FireEye, Inc. (NASDAQ:FEYE) is a provider of cyber security solutions. Their solutions are used in the detection of unknown, highly sophisticated malware, and persistent attacks. Management has been rapidly growing operations and revenue. They have increased their sales and support reach from a few countries to over 65 countries and nearly 2500 customers. FireEye's revenue growth has been staggering. Revenue has grown from $1.6 million in 2009 to $161.6 million in 2013 or at a CAGR of 215.0%. This rapid growth is expected to continue in 2014. Revenue is expected to grow 161.8% y/y. Although revenue has grown fast, operating expenses have actually grown even faster. From 2009-2013, total operating expenses increased at a CAGR of 329.3%. The rapid rise in operating expenses has resulted in larger and larger operating losses. The company's operating loss in 2013 was $120.6 million. In the first half of 2014, operating losses have already reached $218.0 million. Revenue growth has been impressive but operating expenses need to be better controlled.
Despite rapid revenue growth, FireEye's stock has significantly underperformed.
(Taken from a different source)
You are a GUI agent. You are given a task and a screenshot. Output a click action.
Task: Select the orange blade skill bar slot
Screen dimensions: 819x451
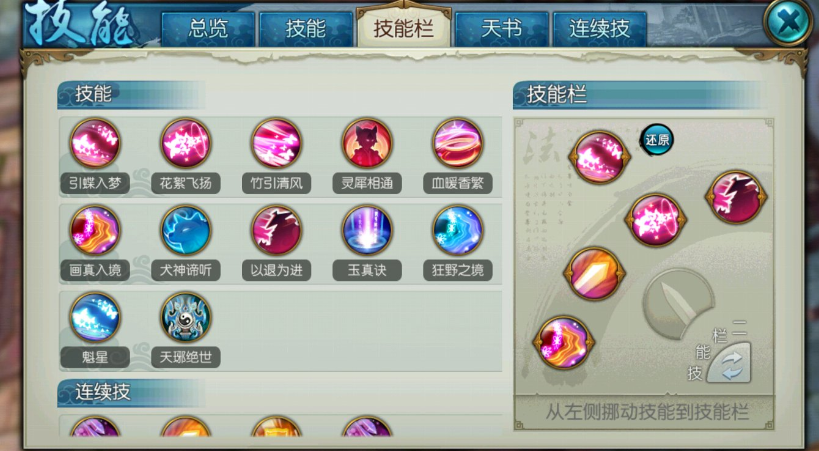click(x=594, y=274)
In fact, the company's stock is down 22.3% from the IPO's opening day price and has declined 71.3% from its 52 week high. The recent stock performance has been subpar as well. Since Q2 earnings were released (Aug 5th), the company's stock has fallen 20.7%. The recent subpar performance has occurred despite management's decision to increase focus on expenses. During the conference call, they announced they will be reducing overhead in the second half. This will result in one-time expenses related to severance and excess lease commitments. These expenses will hinder short-term profitability but will improve the company's long-term prospects.
FireEye's decline in profitability has been the result of a rapid expansion plan which included several acquisitions. These acquisitions have helped expand FireEye's product offerings but still need to be fully integrated. Management is starting to focus more on controlling operating costs with overhead reductions expected in the second half and an increased focus on slowing overall expense growth. This renewed focus will help increase profitability and will lead to operating profits. However, FireEye will need to continue its rapid revenue growth in order for management's cost control efforts to be effective. FireEye's growth should continue to outpace the industry due to several key advantages and industry trends. Additionally, the equity's recent decline offers investors a reasonable price point into this rapidly growing company.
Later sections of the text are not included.